Hi there. I'm having some trouble on solving this exercise, which you can find on Callen 2nd edition.

A simple fundamental equation that exhibits some of the qualitative properties of typical crystaline solids is:

u=Ae^{b(v-v_0)^2}s^{4/3}e^{s/3R}
Where A,b, and v0 are positive constants.
a)Show that the system satisfies the Nernst theorem.
b)Show that c_v is proportional to T^3 at low temperature.
c)Show that c_v\rightarrow 3k_b at high temperatures.

The Attempt at a Solution


Well, I think I've solved a. And this is what I did:

\displaystyle\frac{\partial u}{\partial s}=T=Ae^{b(v-v_0)^2} \left[\displaystyle\frac{4}{3}s^{1/3}e^{s/3R}+\displaystyle\frac{1}{3R}s^{4/3}e^{s/3R}\right]

\therefore T \rightarrow 0 \Longleftrightarrow s \rightarrow 0

I'm not sure if this is right. If there's another simple way of doing this I'd like to know.

Then I've tried with b) but I didn't get too far.
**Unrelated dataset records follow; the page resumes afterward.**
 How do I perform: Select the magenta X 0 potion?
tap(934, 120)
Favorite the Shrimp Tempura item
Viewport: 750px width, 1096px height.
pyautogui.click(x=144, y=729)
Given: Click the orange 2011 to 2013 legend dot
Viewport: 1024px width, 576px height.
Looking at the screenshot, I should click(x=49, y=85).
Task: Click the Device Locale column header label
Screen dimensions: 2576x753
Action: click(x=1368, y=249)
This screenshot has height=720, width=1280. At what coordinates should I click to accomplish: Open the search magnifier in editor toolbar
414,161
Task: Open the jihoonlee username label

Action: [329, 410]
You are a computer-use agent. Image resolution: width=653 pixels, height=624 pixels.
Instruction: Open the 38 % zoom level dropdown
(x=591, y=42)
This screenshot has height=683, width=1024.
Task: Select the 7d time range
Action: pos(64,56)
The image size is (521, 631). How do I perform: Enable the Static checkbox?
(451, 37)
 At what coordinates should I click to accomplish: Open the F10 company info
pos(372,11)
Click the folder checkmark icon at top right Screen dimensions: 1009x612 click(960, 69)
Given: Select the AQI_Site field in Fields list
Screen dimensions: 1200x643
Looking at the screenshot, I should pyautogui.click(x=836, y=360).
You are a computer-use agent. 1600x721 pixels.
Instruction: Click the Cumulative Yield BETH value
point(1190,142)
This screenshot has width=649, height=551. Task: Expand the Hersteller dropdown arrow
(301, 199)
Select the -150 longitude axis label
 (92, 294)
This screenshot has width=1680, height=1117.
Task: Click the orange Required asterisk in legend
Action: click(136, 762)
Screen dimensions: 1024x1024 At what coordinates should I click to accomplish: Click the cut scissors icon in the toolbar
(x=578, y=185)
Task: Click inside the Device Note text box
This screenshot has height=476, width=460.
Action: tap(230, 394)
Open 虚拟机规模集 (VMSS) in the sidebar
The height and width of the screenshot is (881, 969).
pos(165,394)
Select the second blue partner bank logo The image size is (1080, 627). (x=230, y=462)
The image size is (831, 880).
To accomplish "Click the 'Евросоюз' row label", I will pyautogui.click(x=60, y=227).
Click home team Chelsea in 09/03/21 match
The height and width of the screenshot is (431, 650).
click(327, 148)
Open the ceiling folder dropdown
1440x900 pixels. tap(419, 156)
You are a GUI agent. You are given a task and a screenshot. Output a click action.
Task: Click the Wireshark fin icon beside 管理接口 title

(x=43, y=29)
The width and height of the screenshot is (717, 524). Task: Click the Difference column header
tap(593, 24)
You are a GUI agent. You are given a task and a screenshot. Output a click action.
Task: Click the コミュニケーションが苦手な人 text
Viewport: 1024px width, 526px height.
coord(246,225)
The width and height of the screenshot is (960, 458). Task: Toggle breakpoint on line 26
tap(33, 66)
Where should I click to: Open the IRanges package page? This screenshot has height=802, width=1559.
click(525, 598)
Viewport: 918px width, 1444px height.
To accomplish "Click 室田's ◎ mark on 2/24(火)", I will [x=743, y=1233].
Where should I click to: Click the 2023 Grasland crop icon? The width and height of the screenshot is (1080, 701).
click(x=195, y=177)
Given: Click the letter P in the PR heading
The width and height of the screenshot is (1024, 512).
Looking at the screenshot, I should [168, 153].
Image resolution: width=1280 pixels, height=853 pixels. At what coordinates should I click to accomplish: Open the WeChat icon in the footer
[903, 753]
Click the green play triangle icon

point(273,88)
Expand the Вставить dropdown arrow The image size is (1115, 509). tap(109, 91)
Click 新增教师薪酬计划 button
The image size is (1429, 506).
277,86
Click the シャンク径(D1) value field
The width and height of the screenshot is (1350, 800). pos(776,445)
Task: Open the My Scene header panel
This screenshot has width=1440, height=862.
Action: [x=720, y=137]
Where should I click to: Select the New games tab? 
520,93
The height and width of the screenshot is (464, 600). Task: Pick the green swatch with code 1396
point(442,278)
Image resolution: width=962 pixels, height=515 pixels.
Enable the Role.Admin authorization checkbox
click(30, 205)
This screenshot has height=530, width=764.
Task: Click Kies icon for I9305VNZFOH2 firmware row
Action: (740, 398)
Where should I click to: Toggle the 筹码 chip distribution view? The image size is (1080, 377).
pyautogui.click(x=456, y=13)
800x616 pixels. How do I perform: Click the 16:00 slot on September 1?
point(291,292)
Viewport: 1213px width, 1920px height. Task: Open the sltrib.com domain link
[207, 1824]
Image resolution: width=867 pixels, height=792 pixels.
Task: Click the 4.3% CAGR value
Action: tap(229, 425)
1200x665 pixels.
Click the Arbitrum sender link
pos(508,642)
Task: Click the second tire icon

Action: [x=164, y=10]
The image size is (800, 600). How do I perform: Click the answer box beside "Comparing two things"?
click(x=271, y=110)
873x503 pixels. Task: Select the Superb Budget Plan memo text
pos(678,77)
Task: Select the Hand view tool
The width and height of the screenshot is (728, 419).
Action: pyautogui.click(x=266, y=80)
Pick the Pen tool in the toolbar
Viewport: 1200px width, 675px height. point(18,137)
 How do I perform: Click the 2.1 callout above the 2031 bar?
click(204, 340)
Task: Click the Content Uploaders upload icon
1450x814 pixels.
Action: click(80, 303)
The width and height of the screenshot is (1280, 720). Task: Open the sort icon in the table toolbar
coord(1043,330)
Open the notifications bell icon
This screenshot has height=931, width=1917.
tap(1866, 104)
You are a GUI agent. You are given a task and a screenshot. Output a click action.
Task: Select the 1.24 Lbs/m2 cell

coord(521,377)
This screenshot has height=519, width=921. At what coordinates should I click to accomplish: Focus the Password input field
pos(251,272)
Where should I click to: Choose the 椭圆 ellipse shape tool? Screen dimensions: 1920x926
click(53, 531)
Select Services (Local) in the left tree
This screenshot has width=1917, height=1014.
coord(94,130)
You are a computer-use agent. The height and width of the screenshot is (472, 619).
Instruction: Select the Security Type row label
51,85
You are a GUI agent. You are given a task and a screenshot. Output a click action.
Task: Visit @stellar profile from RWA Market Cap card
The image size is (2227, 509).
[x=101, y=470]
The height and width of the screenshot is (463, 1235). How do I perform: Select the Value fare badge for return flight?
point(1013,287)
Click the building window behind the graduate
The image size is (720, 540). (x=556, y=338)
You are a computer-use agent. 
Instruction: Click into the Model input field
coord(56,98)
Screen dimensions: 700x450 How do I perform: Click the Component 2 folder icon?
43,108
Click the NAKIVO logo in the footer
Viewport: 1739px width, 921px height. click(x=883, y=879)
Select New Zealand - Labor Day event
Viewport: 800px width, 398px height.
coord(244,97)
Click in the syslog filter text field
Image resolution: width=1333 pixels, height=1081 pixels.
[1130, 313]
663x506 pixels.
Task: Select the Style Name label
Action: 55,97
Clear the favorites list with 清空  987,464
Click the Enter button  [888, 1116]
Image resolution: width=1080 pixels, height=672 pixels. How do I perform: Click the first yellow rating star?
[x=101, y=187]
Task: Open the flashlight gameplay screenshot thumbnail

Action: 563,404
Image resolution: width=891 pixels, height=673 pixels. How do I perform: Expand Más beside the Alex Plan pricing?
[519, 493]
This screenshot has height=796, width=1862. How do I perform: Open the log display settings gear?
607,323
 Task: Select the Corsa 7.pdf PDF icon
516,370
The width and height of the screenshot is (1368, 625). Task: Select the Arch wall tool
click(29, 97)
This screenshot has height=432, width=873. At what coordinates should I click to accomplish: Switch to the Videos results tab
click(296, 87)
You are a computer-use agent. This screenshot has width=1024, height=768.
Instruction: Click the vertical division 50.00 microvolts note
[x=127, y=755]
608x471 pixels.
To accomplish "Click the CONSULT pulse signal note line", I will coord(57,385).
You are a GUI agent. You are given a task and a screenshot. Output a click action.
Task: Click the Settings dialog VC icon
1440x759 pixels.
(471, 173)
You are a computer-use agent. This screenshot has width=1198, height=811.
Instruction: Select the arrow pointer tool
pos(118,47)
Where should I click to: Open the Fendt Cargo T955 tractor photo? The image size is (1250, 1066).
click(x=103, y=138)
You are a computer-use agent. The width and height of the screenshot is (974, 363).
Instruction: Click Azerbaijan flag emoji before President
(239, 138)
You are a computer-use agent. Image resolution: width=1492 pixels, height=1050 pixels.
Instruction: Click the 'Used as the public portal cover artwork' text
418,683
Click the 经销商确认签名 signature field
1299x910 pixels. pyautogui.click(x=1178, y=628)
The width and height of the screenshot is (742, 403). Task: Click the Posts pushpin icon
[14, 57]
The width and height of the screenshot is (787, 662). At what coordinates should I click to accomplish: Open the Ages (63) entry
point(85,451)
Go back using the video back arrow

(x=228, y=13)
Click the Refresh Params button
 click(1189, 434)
c_v=T\left(\displaystyle\frac{\partial s}{\partial T}\right)_v

I don't know what to do from here, I've tried to get the entropic representation for the fundamental equation, but I couldn't, and I think it doesn't help. I think that I should use that for a constant volume du=Tds, but I'm not pretty much sure about this.

Help please :)

Bye there.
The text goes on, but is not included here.